Stefan Thor

  • Latest publications

    Global Programmed Switch in Neural Daughter Cell Proliferation Mode Triggered by a Temporal Gene Cascade. Baumgardt, M*., Karlsson, D*., Salmani, Y.B., Bivik, C., MacDonald, R., Gunnar, E., and Thor, S. Dev Cell, 30(2):192-208. (*equal contribution)

    Ulvklo, C., MacDonald, R., Bivik, C., Baumgardt, M., Karlsson, D. and Thor, S. (2012) Control of Neuronal Cell Fate and Numbers by Integration of Distinct Daughter Cell Proliferation Modes with Temporal Progression. Development, 139(4):678-89.

    Karlsson, D., Baumgardt, M. and Thor, S. (2010). Modulation of an Identified CNS Lineage along the Neuro-Axis by the Integration of Anterior-Posterior and Temporal Cues. PLoS Biology, 8(5):e1000368.

    Baumgardt, M., Karlsson, D., Félix, J.T., DíazBenjumea, F. J. and Thor, S. (2009). Neuronal sub-type specification by opposing temporal feed-forward loops. Cell, 139(5):969-82.

    Baumgardt, M., Miguel-Aliaga, I., Karlsson, D., Ekman, H. and Thor, S. (2007). Specification of Neuronal Identities by Feedforward Combinatorial Coding. PLoS Biology, 5(2):0295-0308.

  • Prizes and Awards

    Swedish Royal Academy of Sciences election, 2013

    Armenise-Harvard Junior Faculty Grant, Department of Neuroscience: “Using transposons to identify genes in Drosophila”, 1998

Who he is

Stefan Thor received his undergraduate degree in Biology from Umea University, Sweden, in 1988. He trained in developmental biology as a graduate student with Thomas Edlund, also at Umea University and received his PhD in 1994. His post-doctoral training in Drosophila developmental biology was conducted at the Salk Institute, with John B. Thomas.

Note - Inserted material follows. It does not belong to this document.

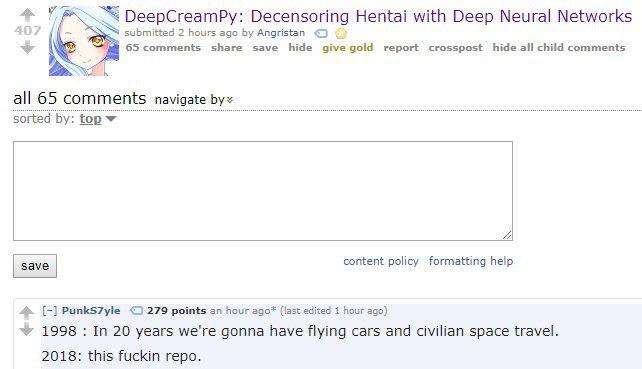Screen dimensions: 642x369
Task: Click the gold badge icon beside Angristan
Action: pyautogui.click(x=341, y=33)
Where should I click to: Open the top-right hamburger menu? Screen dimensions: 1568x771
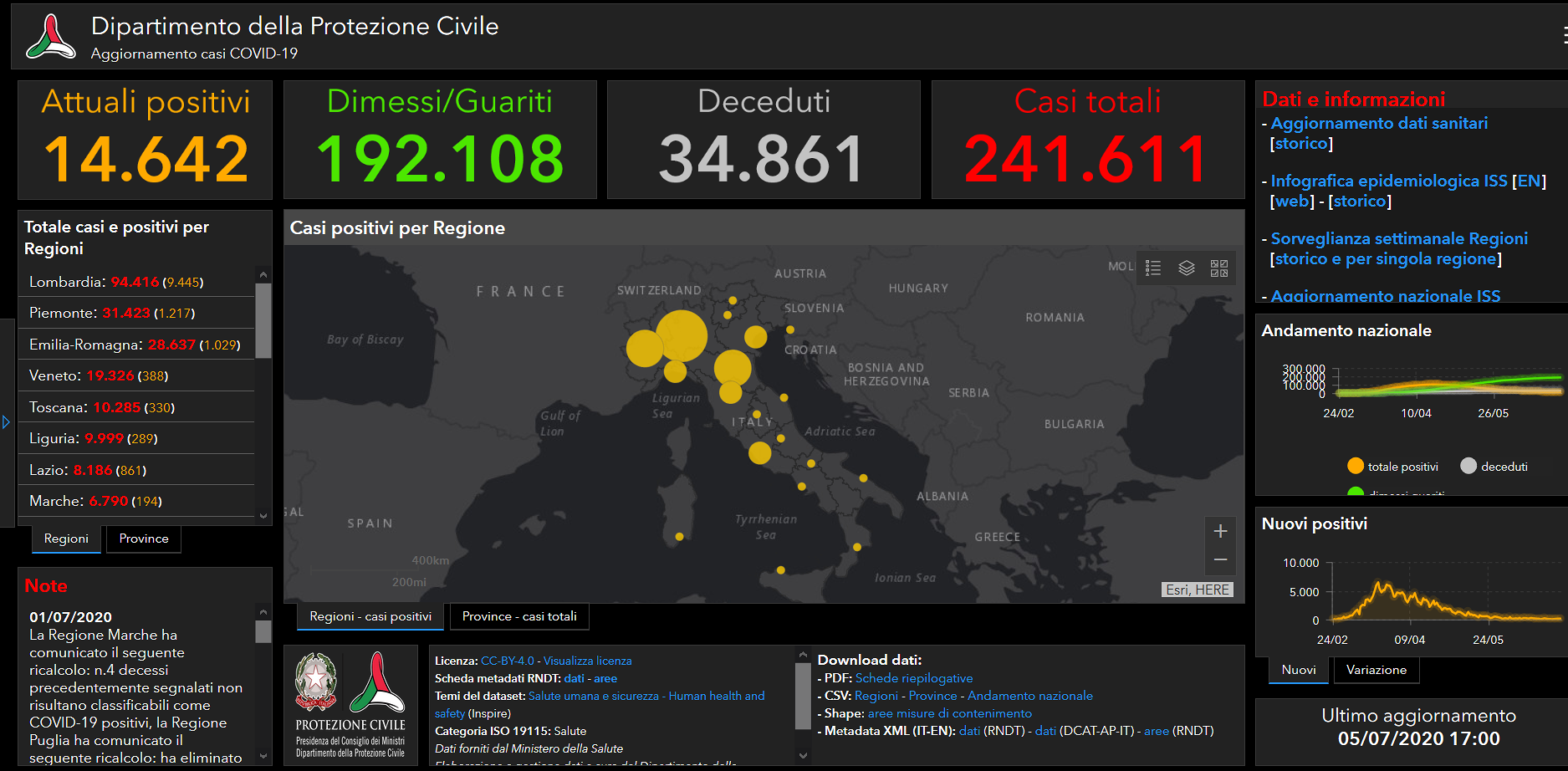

In 1999, he moved to Harvard Medical School and established his first independent lab, in the Department of Neurobiology. In 2004, he moved back to his native country Sweden, and is currently a Professor of Developmental Biology at Linkoping University.

What he does

During the last two decades the field of developmental biology has made substantial progress with respect to identifying the molecular genetic mechanisms generating neuronal diversity.

In contrast, less is known regarding the control of proliferation during nervous system development. This includes proliferation control not only of neural progenitors (neural stem cells) but also of different classes of daughter cells.

Moreover, how proliferation control is integrated with cell fate specification, such that the precise cell number of each neuronal sub-type is generated, is essentially unknown.

News from the Lab

Current research in the lab focuses on proliferation control in the developing nervous system, and how proliferation is integrated with cell fate decisions to ensure that the proper number of each cell type is generated.